Saved data entries
——

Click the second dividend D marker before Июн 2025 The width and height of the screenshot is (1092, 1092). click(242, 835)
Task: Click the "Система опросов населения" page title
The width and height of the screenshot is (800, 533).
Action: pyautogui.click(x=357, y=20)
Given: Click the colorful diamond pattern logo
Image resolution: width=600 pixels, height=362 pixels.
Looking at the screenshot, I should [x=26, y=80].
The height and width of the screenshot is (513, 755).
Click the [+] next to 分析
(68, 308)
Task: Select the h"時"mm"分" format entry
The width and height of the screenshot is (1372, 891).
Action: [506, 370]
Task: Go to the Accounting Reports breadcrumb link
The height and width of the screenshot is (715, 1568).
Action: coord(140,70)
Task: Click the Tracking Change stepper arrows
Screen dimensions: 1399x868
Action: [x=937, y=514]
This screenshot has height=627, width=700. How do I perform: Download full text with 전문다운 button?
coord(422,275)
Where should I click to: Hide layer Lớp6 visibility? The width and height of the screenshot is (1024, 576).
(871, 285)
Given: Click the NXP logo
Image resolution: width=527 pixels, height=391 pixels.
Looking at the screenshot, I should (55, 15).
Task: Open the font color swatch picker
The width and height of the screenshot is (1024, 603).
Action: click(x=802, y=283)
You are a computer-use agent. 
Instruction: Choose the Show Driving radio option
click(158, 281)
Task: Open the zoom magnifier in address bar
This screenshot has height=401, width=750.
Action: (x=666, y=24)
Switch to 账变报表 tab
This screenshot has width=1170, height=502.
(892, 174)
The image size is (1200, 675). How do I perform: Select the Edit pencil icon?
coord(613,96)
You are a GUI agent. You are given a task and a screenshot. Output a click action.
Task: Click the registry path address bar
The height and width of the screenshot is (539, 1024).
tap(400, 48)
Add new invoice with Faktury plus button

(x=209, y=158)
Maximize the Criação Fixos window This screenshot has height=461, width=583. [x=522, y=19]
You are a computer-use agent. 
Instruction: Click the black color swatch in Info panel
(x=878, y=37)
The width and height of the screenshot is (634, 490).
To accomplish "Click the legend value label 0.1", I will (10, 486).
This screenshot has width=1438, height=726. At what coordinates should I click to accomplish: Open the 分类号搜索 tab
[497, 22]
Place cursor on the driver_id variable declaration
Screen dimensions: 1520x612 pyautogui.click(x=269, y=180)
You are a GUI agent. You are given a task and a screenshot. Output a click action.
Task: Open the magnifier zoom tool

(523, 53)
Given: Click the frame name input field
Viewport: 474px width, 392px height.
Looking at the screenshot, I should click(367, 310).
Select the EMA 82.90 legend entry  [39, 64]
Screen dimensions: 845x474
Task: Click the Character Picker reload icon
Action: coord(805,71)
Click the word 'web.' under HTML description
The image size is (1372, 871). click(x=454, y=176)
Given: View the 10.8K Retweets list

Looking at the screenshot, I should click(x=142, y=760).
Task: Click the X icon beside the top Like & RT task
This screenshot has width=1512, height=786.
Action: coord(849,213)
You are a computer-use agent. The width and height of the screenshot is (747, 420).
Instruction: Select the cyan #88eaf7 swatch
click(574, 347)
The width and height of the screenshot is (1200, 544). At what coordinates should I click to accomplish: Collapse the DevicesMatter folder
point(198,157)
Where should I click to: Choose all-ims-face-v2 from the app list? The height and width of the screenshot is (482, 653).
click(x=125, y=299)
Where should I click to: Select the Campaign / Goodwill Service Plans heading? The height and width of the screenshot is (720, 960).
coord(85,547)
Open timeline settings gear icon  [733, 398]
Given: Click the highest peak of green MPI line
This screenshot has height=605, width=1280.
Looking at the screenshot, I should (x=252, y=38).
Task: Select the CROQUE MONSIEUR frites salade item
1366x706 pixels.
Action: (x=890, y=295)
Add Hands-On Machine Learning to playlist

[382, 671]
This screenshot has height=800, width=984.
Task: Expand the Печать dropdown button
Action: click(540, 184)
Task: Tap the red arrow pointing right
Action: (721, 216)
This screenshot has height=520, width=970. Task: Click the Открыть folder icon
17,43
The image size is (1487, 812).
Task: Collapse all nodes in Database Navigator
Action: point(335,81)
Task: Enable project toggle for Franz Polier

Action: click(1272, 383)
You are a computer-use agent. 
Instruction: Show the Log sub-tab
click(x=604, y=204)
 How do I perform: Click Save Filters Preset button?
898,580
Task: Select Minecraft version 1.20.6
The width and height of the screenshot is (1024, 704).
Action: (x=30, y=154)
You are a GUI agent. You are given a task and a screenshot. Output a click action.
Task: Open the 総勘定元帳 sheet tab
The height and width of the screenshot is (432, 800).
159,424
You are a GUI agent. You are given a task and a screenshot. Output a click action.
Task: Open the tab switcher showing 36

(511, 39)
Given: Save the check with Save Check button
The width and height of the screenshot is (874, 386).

——

▸ Assignment:
Word for word, copy out all of the data shown above.

▸ Result for this exercise:
Click the second dividend D marker before Июн 2025 The width and height of the screenshot is (1092, 1092). click(242, 835)
Task: Click the "Система опросов населения" page title
The width and height of the screenshot is (800, 533).
Action: pyautogui.click(x=357, y=20)
Given: Click the colorful diamond pattern logo
Image resolution: width=600 pixels, height=362 pixels.
Looking at the screenshot, I should [x=26, y=80].
The height and width of the screenshot is (513, 755).
Click the [+] next to 分析
(68, 308)
Task: Select the h"時"mm"分" format entry
The width and height of the screenshot is (1372, 891).
Action: [506, 370]
Task: Go to the Accounting Reports breadcrumb link
The height and width of the screenshot is (715, 1568).
Action: coord(140,70)
Task: Click the Tracking Change stepper arrows
Screen dimensions: 1399x868
Action: [x=937, y=514]
This screenshot has height=627, width=700. How do I perform: Download full text with 전문다운 button?
coord(422,275)
Where should I click to: Hide layer Lớp6 visibility? The width and height of the screenshot is (1024, 576).
(871, 285)
Given: Click the NXP logo
Image resolution: width=527 pixels, height=391 pixels.
Looking at the screenshot, I should (55, 15).
Task: Open the font color swatch picker
The width and height of the screenshot is (1024, 603).
Action: click(x=802, y=283)
You are a computer-use agent. 
Instruction: Choose the Show Driving radio option
click(158, 281)
Task: Open the zoom magnifier in address bar
This screenshot has height=401, width=750.
Action: (x=666, y=24)
Switch to 账变报表 tab
This screenshot has width=1170, height=502.
(892, 174)
The image size is (1200, 675). How do I perform: Select the Edit pencil icon?
coord(613,96)
You are a GUI agent. You are given a task and a screenshot. Output a click action.
Task: Click the registry path address bar
The height and width of the screenshot is (539, 1024).
tap(400, 48)
Add new invoice with Faktury plus button

(x=209, y=158)
Maximize the Criação Fixos window This screenshot has height=461, width=583. [x=522, y=19]
You are a computer-use agent. 
Instruction: Click the black color swatch in Info panel
(x=878, y=37)
The width and height of the screenshot is (634, 490).
To accomplish "Click the legend value label 0.1", I will (10, 486).
This screenshot has width=1438, height=726. At what coordinates should I click to accomplish: Open the 分类号搜索 tab
[497, 22]
Place cursor on the driver_id variable declaration
Screen dimensions: 1520x612 pyautogui.click(x=269, y=180)
You are a GUI agent. You are given a task and a screenshot. Output a click action.
Task: Open the magnifier zoom tool

(523, 53)
Given: Click the frame name input field
Viewport: 474px width, 392px height.
Looking at the screenshot, I should click(367, 310).
Select the EMA 82.90 legend entry  [39, 64]
Screen dimensions: 845x474
Task: Click the Character Picker reload icon
Action: coord(805,71)
Click the word 'web.' under HTML description
The image size is (1372, 871). click(x=454, y=176)
Given: View the 10.8K Retweets list

Looking at the screenshot, I should click(x=142, y=760).
Task: Click the X icon beside the top Like & RT task
This screenshot has width=1512, height=786.
Action: coord(849,213)
You are a computer-use agent. The width and height of the screenshot is (747, 420).
Instruction: Select the cyan #88eaf7 swatch
click(574, 347)
The width and height of the screenshot is (1200, 544). At what coordinates should I click to accomplish: Collapse the DevicesMatter folder
point(198,157)
Where should I click to: Choose all-ims-face-v2 from the app list? The height and width of the screenshot is (482, 653).
click(x=125, y=299)
Where should I click to: Select the Campaign / Goodwill Service Plans heading? The height and width of the screenshot is (720, 960).
coord(85,547)
Open timeline settings gear icon  [733, 398]
Given: Click the highest peak of green MPI line
This screenshot has height=605, width=1280.
Looking at the screenshot, I should (x=252, y=38).
Task: Select the CROQUE MONSIEUR frites salade item
1366x706 pixels.
Action: (x=890, y=295)
Add Hands-On Machine Learning to playlist

[382, 671]
This screenshot has height=800, width=984.
Task: Expand the Печать dropdown button
Action: click(540, 184)
Task: Tap the red arrow pointing right
Action: (721, 216)
This screenshot has height=520, width=970. Task: Click the Открыть folder icon
17,43
The image size is (1487, 812).
Task: Collapse all nodes in Database Navigator
Action: point(335,81)
Task: Enable project toggle for Franz Polier

Action: click(1272, 383)
You are a computer-use agent. 
Instruction: Show the Log sub-tab
click(x=604, y=204)
 How do I perform: Click Save Filters Preset button?
898,580
Task: Select Minecraft version 1.20.6
The width and height of the screenshot is (1024, 704).
Action: (x=30, y=154)
You are a GUI agent. You are given a task and a screenshot. Output a click action.
Task: Open the 総勘定元帳 sheet tab
The height and width of the screenshot is (432, 800).
159,424
You are a GUI agent. You are given a task and a screenshot. Output a click action.
Task: Open the tab switcher showing 36

(511, 39)
Given: Save the check with Save Check button
The width and height of the screenshot is (874, 386).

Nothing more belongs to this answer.